Extrait de l’article du Figaro du 11 mai 2026
De retour en seconde lecture ce lundi, le texte fait l’objet de près de 700 amendements, pour la plupart émanant des élus de la droite et du centre, hostiles à l’aide à mourir.
Au Sénat, c’est la loi de toutes les divisions. Une nouvelle bataille politique s’annonce à la Chambre haute sur l’aide à mourir. Lundi, les sénateurs entament l’examen en deuxième lecture des textes sur le suicide assisté et les soins palliatifs. Avant même l’ouverture des débats, le climat est déjà tendu face à un consensus introuvable.

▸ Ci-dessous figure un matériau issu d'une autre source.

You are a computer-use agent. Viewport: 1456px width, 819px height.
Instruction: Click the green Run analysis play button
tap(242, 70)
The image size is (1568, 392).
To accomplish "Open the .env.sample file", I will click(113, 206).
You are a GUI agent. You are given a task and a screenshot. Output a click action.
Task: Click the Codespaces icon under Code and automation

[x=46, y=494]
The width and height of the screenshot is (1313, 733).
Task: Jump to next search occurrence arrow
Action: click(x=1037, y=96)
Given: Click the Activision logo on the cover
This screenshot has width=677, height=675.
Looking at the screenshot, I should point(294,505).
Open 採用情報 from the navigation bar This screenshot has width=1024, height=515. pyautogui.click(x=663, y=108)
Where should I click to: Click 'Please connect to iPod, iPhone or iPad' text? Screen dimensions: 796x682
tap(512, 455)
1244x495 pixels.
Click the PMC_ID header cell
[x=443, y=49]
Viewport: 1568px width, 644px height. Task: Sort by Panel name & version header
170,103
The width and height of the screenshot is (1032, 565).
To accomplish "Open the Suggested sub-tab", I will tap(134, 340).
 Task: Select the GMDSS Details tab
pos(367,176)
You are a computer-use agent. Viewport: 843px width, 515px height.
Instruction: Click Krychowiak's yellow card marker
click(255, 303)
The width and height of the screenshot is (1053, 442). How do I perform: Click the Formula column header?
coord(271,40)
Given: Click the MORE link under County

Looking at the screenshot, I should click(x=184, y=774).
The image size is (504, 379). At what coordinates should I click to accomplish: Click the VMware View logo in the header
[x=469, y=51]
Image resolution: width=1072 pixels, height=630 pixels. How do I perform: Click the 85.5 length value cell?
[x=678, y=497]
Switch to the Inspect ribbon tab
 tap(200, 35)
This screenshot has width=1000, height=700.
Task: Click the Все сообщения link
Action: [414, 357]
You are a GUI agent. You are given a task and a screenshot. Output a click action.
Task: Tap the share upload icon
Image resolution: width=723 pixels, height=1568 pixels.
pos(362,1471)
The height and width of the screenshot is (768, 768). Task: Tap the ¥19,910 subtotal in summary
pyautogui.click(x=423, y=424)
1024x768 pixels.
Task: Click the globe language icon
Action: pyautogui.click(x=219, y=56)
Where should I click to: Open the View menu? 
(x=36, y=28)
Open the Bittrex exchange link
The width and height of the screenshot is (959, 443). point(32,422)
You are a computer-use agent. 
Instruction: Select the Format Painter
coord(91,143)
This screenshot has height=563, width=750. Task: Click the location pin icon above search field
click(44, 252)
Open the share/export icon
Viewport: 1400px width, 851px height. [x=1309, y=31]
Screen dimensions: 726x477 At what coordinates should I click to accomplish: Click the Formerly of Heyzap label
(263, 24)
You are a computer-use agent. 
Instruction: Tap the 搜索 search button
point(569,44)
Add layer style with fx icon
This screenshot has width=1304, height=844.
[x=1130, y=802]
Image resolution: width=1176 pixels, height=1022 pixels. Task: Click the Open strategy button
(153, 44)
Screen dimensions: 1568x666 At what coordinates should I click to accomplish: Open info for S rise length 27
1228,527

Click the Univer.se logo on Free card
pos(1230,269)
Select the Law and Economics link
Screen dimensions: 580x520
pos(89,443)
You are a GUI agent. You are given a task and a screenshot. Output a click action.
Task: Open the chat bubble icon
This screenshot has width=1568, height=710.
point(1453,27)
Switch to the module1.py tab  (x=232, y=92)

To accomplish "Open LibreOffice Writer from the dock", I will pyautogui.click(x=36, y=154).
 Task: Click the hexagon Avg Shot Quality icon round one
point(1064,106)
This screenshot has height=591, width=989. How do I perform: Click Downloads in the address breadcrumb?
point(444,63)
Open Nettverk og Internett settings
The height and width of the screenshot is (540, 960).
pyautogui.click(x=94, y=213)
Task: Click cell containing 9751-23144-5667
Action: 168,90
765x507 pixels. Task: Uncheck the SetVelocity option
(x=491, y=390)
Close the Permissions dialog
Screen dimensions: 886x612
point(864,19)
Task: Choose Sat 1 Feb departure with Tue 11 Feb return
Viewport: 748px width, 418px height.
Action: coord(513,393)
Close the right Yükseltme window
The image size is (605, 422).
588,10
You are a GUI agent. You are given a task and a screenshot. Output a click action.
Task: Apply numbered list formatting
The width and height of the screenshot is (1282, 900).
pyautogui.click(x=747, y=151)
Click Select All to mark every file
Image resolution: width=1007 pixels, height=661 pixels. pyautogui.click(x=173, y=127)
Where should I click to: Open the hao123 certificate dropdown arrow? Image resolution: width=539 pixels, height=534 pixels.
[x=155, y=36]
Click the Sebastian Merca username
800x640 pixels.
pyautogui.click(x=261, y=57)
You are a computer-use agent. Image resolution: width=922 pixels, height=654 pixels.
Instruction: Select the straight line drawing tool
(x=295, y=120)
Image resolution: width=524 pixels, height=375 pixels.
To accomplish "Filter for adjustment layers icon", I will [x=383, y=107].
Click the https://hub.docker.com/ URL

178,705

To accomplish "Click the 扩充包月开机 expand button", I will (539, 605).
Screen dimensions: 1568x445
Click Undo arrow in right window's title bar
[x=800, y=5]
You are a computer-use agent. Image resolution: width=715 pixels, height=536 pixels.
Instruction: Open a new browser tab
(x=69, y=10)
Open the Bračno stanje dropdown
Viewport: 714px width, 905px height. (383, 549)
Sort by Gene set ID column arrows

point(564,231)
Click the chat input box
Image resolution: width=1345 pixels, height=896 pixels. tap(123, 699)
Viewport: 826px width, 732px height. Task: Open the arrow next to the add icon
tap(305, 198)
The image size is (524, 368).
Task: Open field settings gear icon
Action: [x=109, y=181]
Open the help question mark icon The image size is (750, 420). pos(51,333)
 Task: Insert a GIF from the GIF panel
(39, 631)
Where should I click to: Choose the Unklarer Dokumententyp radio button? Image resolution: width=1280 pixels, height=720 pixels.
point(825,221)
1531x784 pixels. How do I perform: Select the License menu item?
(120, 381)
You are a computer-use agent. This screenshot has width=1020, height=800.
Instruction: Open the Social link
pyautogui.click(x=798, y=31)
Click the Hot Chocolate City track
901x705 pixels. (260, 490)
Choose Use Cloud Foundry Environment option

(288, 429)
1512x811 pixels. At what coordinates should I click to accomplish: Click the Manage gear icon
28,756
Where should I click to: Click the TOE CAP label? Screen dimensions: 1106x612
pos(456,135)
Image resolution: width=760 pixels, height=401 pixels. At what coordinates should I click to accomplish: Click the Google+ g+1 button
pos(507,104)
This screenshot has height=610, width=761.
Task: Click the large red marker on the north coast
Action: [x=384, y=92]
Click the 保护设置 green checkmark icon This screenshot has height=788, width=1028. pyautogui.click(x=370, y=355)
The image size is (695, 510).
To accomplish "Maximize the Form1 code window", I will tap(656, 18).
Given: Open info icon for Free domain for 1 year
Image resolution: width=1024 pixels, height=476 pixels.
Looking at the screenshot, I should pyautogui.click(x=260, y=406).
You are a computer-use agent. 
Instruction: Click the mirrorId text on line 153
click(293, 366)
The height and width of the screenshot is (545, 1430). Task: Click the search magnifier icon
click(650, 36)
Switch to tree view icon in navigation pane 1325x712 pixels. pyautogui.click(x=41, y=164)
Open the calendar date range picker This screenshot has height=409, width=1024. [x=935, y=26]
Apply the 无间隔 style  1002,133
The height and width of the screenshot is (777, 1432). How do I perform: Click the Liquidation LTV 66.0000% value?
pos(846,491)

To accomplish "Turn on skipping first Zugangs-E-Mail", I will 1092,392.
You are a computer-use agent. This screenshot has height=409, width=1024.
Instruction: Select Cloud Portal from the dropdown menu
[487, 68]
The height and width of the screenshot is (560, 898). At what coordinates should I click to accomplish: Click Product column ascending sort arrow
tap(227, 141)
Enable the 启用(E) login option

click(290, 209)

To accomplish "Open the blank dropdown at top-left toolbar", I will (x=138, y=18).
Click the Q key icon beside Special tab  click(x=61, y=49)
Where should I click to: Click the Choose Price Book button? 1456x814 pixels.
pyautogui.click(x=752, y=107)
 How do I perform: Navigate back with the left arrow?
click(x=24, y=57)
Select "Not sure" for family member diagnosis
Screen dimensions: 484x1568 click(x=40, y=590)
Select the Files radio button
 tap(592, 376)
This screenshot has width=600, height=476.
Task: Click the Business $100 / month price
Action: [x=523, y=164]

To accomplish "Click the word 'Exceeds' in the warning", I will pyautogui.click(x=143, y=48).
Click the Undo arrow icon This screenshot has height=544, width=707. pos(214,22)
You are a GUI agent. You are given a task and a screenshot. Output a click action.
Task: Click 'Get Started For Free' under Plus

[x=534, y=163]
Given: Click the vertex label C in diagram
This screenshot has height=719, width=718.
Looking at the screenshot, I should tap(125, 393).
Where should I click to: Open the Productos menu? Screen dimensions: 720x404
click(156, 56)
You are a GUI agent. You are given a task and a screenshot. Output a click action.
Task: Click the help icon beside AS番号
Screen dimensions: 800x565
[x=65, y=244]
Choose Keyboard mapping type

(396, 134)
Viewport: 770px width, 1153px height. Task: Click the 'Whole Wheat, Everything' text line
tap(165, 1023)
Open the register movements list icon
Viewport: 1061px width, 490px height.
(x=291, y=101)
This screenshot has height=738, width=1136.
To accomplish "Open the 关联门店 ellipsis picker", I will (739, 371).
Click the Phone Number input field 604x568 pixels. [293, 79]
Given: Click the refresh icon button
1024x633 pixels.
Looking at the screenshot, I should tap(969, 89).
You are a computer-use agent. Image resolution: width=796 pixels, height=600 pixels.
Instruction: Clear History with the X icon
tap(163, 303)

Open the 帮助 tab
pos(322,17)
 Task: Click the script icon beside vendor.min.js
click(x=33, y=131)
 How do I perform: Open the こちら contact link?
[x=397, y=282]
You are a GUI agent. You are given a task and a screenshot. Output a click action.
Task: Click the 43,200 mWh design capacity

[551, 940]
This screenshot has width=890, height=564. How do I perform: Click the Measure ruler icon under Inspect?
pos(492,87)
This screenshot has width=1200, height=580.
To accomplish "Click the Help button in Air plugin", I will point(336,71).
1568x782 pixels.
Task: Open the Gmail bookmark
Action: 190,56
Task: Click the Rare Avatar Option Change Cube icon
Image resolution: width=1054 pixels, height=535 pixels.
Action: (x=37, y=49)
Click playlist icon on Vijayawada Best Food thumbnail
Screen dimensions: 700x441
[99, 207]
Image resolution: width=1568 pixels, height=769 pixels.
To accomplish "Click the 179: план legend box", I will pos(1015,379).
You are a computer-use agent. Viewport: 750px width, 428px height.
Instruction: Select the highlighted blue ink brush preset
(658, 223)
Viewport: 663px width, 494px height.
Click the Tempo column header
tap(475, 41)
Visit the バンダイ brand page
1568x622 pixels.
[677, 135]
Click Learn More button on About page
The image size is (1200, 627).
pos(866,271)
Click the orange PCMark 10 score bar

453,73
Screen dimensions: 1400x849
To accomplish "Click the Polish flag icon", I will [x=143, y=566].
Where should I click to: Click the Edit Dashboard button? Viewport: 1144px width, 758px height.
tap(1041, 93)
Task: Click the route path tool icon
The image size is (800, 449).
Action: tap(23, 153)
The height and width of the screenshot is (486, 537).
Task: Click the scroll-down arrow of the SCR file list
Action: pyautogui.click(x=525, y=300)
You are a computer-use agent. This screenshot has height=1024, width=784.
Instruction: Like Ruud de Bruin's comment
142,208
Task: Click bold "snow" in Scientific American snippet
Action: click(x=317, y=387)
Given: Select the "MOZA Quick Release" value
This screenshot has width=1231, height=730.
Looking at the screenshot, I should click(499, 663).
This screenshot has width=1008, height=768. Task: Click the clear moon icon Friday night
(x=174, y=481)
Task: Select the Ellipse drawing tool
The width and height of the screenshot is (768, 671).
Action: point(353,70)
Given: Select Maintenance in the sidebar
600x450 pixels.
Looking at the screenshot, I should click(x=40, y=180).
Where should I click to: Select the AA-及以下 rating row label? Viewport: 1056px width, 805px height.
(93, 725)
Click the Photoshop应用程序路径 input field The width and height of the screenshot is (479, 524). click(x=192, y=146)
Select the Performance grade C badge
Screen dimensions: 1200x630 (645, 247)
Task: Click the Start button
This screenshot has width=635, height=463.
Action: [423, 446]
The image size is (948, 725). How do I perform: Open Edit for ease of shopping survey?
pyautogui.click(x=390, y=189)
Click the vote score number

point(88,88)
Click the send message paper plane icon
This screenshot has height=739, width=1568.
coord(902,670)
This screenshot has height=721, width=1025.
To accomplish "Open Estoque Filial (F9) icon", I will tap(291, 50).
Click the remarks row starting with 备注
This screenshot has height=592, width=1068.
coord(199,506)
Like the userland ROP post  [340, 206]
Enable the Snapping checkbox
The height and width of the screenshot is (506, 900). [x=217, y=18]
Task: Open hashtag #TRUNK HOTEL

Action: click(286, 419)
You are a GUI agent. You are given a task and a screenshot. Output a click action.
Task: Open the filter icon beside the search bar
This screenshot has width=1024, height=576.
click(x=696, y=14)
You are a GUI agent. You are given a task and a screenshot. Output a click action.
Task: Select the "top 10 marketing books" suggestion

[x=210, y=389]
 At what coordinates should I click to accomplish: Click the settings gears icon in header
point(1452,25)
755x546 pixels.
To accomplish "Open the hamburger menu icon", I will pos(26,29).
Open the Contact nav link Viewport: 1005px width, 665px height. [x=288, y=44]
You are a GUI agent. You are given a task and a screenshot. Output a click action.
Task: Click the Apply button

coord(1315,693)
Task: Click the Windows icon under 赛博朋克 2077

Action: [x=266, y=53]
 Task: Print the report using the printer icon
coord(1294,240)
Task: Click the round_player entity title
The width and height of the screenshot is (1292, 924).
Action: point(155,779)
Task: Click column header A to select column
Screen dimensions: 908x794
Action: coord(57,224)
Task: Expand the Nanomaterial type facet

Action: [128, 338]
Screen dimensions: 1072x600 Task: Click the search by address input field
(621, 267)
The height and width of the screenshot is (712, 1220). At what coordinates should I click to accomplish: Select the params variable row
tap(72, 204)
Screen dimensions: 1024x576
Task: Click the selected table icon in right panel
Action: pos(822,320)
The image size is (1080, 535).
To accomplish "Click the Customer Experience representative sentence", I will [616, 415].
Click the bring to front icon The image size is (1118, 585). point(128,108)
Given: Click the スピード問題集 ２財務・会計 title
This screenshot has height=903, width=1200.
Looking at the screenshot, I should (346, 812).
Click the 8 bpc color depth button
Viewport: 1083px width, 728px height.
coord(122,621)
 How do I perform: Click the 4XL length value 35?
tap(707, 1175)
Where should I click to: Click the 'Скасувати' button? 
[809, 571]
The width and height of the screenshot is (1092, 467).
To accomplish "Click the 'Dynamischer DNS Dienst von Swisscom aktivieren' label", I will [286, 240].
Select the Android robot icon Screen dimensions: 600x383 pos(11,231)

Près de 700 amendements ont été déposés, pour la plupart émanant des élus de la droite et du centre, hostiles à l’aide à mourir, témoignant d’une vive hostilité à cette réforme majeure. Face à ce déferlement, un prolongement de deux jours des débats, initialement prévu jusqu’à mercredi, a même été évoqué en conférence des présidents. De quoi irriter Patrick Kanner, président du groupe socialiste au Sénat. Ce dernier dénonce « l’obstruction » d’une partie de la droite sénatoriale, « qui prend en otage tout le Sénat sur un sujet de société ».